** Opening PROVIDED RECORDS block **

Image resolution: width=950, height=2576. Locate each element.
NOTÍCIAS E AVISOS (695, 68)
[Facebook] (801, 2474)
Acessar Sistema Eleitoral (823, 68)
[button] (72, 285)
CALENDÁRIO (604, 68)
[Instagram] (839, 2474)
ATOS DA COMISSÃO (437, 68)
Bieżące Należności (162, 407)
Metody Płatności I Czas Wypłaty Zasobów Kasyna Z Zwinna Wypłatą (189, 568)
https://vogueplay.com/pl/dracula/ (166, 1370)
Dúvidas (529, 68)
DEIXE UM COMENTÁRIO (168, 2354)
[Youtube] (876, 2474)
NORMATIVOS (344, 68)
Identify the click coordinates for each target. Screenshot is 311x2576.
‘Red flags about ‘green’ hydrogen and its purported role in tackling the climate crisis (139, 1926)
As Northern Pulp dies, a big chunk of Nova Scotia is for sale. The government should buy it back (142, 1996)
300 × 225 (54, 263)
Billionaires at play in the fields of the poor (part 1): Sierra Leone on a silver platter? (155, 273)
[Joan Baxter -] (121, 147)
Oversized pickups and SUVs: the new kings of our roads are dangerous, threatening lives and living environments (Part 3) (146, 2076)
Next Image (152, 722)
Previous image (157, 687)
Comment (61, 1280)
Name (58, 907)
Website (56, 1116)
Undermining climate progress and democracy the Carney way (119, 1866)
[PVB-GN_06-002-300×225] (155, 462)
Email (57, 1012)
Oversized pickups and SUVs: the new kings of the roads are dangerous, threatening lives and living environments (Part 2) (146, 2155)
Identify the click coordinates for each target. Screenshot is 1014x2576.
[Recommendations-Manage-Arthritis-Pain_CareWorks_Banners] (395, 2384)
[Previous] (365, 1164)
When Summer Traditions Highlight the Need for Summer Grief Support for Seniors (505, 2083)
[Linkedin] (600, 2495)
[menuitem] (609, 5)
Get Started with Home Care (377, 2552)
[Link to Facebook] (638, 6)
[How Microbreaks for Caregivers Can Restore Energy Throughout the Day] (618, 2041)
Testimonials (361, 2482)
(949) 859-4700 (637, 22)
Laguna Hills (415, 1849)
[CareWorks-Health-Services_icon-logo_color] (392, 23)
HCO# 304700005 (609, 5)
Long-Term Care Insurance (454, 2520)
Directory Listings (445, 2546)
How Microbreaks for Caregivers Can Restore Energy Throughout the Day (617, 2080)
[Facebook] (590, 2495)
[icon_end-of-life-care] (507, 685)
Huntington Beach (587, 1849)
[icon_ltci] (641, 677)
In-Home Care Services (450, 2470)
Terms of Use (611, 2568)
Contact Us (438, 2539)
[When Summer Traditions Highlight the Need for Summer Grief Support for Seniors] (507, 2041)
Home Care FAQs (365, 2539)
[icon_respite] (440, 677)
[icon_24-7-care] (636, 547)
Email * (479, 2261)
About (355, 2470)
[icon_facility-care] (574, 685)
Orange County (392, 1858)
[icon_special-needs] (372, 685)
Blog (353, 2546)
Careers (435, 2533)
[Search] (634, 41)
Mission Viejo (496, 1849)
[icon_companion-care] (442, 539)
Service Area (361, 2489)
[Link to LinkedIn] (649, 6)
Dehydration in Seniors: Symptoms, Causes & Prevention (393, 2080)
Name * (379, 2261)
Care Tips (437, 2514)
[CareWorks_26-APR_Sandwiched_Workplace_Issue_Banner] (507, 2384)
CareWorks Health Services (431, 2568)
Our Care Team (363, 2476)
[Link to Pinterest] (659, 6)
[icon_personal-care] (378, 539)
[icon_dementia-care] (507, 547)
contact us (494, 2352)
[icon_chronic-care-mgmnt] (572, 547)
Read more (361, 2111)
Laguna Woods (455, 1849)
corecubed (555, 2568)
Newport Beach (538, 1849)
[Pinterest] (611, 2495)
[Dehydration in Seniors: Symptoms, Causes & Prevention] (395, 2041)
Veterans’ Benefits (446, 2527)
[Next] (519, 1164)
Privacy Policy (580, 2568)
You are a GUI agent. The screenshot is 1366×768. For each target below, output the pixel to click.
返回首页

** Closing PROVIDED RECORDS block **

▶ [WHAT YOU HAVE TO DO] Each record must be reproduced exactly. Keep every one.

▶ [TASK ANSWER]
Image resolution: width=950, height=2576. Locate each element.
NOTÍCIAS E AVISOS (695, 68)
[Facebook] (801, 2474)
Acessar Sistema Eleitoral (823, 68)
[button] (72, 285)
CALENDÁRIO (604, 68)
[Instagram] (839, 2474)
ATOS DA COMISSÃO (437, 68)
Bieżące Należności (162, 407)
Metody Płatności I Czas Wypłaty Zasobów Kasyna Z Zwinna Wypłatą (189, 568)
https://vogueplay.com/pl/dracula/ (166, 1370)
Dúvidas (529, 68)
DEIXE UM COMENTÁRIO (168, 2354)
[Youtube] (876, 2474)
NORMATIVOS (344, 68)
Identify the click coordinates for each target. Screenshot is 311x2576.
‘Red flags about ‘green’ hydrogen and its purported role in tackling the climate crisis (139, 1926)
As Northern Pulp dies, a big chunk of Nova Scotia is for sale. The government should buy it back (142, 1996)
300 × 225 (54, 263)
Billionaires at play in the fields of the poor (part 1): Sierra Leone on a silver platter? (155, 273)
[Joan Baxter -] (121, 147)
Oversized pickups and SUVs: the new kings of our roads are dangerous, threatening lives and living environments (Part 3) (146, 2076)
Next Image (152, 722)
Previous image (157, 687)
Comment (61, 1280)
Name (58, 907)
Website (56, 1116)
Undermining climate progress and democracy the Carney way (119, 1866)
[PVB-GN_06-002-300×225] (155, 462)
Email (57, 1012)
Oversized pickups and SUVs: the new kings of the roads are dangerous, threatening lives and living environments (Part 2) (146, 2155)
Identify the click coordinates for each target. Screenshot is 1014x2576.
[Recommendations-Manage-Arthritis-Pain_CareWorks_Banners] (395, 2384)
[Previous] (365, 1164)
When Summer Traditions Highlight the Need for Summer Grief Support for Seniors (505, 2083)
[Linkedin] (600, 2495)
[menuitem] (609, 5)
Get Started with Home Care (377, 2552)
[Link to Facebook] (638, 6)
[How Microbreaks for Caregivers Can Restore Energy Throughout the Day] (618, 2041)
Testimonials (361, 2482)
(949) 859-4700 (637, 22)
Laguna Hills (415, 1849)
[CareWorks-Health-Services_icon-logo_color] (392, 23)
HCO# 304700005 (609, 5)
Long-Term Care Insurance (454, 2520)
Directory Listings (445, 2546)
How Microbreaks for Caregivers Can Restore Energy Throughout the Day (617, 2080)
[Facebook] (590, 2495)
[icon_end-of-life-care] (507, 685)
Huntington Beach (587, 1849)
[icon_ltci] (641, 677)
In-Home Care Services (450, 2470)
Terms of Use (611, 2568)
Contact Us (438, 2539)
[When Summer Traditions Highlight the Need for Summer Grief Support for Seniors] (507, 2041)
Home Care FAQs (365, 2539)
[icon_respite] (440, 677)
[icon_24-7-care] (636, 547)
Email * (479, 2261)
About (355, 2470)
[icon_facility-care] (574, 685)
Orange County (392, 1858)
[icon_special-needs] (372, 685)
Blog (353, 2546)
Careers (435, 2533)
[Search] (634, 41)
Mission Viejo (496, 1849)
[icon_companion-care] (442, 539)
Service Area (361, 2489)
[Link to LinkedIn] (649, 6)
Dehydration in Seniors: Symptoms, Causes & Prevention (393, 2080)
Name * (379, 2261)
Care Tips (437, 2514)
[CareWorks_26-APR_Sandwiched_Workplace_Issue_Banner] (507, 2384)
CareWorks Health Services (431, 2568)
Our Care Team (363, 2476)
[Link to Pinterest] (659, 6)
[icon_personal-care] (378, 539)
[icon_dementia-care] (507, 547)
contact us (494, 2352)
[icon_chronic-care-mgmnt] (572, 547)
Read more (361, 2111)
Laguna Woods (455, 1849)
corecubed (555, 2568)
Newport Beach (538, 1849)
[Pinterest] (611, 2495)
[Dehydration in Seniors: Symptoms, Causes & Prevention] (395, 2041)
Veterans’ Benefits (446, 2527)
[Next] (519, 1164)
Privacy Policy (580, 2568)
You are a GUI agent. The screenshot is 1366×768. For each target below, output the pixel to click.
返回首页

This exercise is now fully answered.